Artykuły

My sami, czyli nikt

"Emigranci" kończą się pytaniem, które już znamy z prasy i, zwłaszcza, z nocnych rodaków rozmów o naprawie Rzeczypospolitej:

Praca da chleb, a prawo wolność, bo wolność będzie prawem, a prawo wolnością. Czy nie o to nam chodzi, czy nie do tego wszyscy zmierzamy? A jeżeli wszyscy mamy wspólny cel, jeśli wszyscy chcemy jednego, to cóż nam przeszkadza?

Pytanie to stawia emigrant AA w obecności emigranta XX w biednym pokoju pod schodami, gdzie słychać bulgot rur kanalizacyjnych i gdzie czuć zapach nowych butów i dziurawych skarpet jednego z nich, prostaka XX, który o mały figiel byłby się przed chwilą powiesił z głupoty i rozpaczy.

Jest Nowy Rok.

Pana AA gra Wiesław Michnikowski, pana XX Mieczysław Czechowicz. Obydwaj grali już na tej scenie ze sobą i w "Zabawie", i w "Tangu". Dziś oglądamy ciąg dalszy nieustającego dramatu. Reżysera prawie nie widać. Cóż może mieć do roboty reżyser w "Emigrantach", jeśli zaangażował aktorów, którzy znają się z innych przedstawień Mrożka?

## Dostarczone dane
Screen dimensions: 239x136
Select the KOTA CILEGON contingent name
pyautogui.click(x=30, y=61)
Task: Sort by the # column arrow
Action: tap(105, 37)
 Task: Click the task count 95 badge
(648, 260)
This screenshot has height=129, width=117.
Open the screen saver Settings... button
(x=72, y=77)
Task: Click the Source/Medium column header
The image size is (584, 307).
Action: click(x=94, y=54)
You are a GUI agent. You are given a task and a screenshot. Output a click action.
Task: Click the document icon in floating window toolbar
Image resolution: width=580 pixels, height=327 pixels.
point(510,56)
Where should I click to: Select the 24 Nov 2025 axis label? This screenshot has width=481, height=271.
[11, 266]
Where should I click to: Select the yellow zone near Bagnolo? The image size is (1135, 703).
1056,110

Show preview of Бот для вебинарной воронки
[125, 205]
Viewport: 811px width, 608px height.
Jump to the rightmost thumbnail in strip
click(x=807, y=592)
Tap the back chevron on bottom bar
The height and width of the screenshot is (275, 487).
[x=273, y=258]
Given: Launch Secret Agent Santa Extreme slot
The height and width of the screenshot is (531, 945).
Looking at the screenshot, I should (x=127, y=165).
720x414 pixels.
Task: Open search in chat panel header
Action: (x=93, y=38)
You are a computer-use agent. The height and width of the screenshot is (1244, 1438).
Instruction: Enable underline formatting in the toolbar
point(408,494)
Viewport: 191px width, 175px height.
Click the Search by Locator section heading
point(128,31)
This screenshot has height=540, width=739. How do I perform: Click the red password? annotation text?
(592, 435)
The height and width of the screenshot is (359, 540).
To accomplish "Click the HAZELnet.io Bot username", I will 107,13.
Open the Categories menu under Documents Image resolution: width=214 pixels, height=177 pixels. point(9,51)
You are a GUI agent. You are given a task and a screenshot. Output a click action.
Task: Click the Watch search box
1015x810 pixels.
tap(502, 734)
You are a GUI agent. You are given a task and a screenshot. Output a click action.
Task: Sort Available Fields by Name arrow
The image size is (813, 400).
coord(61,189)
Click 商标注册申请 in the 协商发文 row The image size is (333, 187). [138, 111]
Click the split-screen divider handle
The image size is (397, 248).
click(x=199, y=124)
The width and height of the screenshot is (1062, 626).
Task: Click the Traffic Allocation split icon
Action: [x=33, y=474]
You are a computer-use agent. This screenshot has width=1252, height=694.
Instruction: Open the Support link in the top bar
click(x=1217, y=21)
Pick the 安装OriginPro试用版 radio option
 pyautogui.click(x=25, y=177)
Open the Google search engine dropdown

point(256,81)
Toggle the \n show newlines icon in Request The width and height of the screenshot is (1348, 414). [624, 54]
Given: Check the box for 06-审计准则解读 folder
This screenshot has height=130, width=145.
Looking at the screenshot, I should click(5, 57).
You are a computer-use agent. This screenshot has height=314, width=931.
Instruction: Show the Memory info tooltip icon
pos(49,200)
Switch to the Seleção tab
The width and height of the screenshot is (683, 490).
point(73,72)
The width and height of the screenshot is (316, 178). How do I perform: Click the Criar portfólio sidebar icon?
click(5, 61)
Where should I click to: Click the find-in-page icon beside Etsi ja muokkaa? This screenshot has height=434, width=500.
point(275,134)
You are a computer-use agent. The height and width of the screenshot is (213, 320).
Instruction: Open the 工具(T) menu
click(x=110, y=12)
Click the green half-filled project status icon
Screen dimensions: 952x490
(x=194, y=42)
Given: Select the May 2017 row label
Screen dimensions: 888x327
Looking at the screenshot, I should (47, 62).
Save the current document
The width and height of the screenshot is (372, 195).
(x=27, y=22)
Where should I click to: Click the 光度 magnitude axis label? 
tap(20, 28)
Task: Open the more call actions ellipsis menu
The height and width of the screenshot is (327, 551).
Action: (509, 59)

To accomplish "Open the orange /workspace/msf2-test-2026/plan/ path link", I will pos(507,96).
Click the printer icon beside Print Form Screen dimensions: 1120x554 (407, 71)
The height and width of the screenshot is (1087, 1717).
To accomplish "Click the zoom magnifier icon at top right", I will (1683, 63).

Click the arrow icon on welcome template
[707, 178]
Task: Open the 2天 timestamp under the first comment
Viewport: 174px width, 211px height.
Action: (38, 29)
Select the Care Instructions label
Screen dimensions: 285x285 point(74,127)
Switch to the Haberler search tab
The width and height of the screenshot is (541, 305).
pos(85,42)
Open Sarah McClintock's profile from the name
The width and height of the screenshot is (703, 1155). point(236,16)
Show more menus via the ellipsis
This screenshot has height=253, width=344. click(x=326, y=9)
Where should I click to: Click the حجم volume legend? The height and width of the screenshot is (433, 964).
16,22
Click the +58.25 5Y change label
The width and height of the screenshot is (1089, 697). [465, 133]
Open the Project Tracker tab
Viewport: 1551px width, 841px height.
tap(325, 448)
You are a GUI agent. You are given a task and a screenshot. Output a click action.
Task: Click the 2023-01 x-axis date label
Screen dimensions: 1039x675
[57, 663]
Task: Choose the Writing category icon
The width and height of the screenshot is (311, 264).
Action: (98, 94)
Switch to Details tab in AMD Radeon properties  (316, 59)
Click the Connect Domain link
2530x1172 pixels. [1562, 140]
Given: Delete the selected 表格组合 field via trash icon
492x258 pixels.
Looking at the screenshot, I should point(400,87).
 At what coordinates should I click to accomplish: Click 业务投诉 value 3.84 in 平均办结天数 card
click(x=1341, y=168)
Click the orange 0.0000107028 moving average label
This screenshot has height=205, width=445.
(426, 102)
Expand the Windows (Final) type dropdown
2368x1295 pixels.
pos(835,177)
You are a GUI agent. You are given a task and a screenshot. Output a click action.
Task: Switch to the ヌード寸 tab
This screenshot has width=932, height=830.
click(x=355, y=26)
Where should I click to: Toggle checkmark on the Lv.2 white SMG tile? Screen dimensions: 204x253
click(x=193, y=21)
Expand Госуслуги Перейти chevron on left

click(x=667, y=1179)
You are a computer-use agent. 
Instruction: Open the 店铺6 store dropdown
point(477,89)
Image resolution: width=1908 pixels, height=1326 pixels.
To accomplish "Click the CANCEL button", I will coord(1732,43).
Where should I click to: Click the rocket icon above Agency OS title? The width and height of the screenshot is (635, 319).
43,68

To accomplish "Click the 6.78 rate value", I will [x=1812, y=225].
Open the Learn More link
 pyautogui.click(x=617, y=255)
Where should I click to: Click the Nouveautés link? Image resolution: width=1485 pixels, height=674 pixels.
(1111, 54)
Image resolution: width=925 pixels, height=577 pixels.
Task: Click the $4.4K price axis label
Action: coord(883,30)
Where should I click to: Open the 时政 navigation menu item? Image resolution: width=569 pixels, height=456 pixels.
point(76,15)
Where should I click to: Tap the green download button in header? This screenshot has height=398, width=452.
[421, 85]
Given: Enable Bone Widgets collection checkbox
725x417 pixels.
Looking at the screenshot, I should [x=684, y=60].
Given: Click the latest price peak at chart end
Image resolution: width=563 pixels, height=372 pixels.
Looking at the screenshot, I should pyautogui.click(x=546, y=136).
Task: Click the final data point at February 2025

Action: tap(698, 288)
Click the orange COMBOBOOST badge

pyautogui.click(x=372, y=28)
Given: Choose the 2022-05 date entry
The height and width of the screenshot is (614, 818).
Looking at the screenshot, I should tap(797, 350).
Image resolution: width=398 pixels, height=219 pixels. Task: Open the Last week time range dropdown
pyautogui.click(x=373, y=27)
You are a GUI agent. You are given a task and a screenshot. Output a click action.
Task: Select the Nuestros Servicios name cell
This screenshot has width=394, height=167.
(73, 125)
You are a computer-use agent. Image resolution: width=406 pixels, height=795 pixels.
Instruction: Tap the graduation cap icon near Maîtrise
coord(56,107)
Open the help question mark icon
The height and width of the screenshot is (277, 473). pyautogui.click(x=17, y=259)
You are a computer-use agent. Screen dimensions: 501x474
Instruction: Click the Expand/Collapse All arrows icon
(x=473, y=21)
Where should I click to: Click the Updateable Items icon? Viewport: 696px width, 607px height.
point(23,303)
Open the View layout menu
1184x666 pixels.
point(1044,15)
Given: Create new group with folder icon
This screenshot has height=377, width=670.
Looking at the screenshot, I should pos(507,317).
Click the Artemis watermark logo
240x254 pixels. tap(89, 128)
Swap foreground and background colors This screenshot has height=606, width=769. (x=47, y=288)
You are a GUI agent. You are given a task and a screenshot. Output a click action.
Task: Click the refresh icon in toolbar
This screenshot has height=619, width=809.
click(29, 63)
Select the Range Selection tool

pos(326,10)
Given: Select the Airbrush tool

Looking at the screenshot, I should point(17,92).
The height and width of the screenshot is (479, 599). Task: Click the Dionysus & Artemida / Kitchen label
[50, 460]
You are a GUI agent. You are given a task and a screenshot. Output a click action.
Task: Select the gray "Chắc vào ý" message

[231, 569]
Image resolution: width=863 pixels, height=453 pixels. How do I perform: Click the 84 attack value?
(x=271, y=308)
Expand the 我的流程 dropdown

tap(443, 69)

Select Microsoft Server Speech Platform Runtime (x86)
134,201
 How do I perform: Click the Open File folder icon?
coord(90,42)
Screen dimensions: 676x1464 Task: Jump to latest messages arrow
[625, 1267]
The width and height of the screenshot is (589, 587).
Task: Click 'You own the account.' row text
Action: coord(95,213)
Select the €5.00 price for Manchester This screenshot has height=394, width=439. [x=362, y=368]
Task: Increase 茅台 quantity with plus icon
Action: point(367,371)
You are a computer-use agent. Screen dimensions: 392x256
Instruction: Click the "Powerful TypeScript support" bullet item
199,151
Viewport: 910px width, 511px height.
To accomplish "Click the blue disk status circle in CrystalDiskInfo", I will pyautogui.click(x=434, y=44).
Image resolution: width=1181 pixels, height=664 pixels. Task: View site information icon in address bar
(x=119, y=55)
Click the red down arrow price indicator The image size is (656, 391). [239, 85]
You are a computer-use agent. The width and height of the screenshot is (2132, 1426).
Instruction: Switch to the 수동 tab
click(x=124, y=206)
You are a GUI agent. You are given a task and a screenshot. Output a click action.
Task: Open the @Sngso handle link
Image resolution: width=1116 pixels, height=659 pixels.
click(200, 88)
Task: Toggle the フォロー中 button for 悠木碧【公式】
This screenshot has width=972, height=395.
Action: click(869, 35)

## Zadania do wykonania
a. Kto według tekstu o przedstawieniu „Emigrantów” gra pana AA?
b. Poprowadź dalej tekst o przedstawieniu „Emigrantów”, zaczynając po jego ostatnim zdaniu.

## Odpowiedzi do zadań
a. Wiesław Michnikowski.

b.
Pan AA wyemigrował, żeby móc się nie bać. Uciekł przed strachem. Kolejny akt schizofrenii, w którym rozdwojenie zupełne nie jest możliwe, bo pan AA nie może obyć się bez swego towarzysza. AA jest pretensjonalnym intelektualistą, któremu bełta się w głowie socjalizm z anarchią, magia z psychoanalizą. Potrzebny mu jest prostak, "młot", człowiek głupawy, ale w odruchach prostoduszny, ponieważ AA musi spełnić w jego obecności parę różnych uczynków. Pana AA męczy potrzeba ekspiacji za to, że ich przodkowie nie pijali ze sobą, nie rozmawiali, nie współdziałali, wskutek czego sytuacja dzisiejsza jest taka, jaka jest. Gdyby "ze szlachtą polską" był niegdyś "polski lud" albo na odwrót, pan AA nie byłby dziś drobnomieszczaninem, który zgrywa się na demona, a pan XX nie byłby wołem, który robiąc wykopy pod kanalizację spogląda do góry z nadzieją, że przejdzie mu nad głową elegancka dama w futrze, ale za to bez majtek.

Ich emigracyjna sytuacja jest rezultatem braku ładu i harmonii. Wiemy to z "Tanga", które tak oto interpretował Stefan Treugutt:

Starzy gorszą się młodymi, młodzi starymi, średniacy biją rekordy niemoralności, na naszych oczach ukazuje autor wielką kompromitację próby przywrócenia ładu, z "bezwładu, entropii i anarchii" obronną ręką wychodzi tylko brutalna energia głupoty...

Premiera "Tanga" odbyła się w roku 1966, premiera "Emigrantów" kilka tygodni temu. Ale tekst napisany jest tak, jakby nic po drodze nie zaszło.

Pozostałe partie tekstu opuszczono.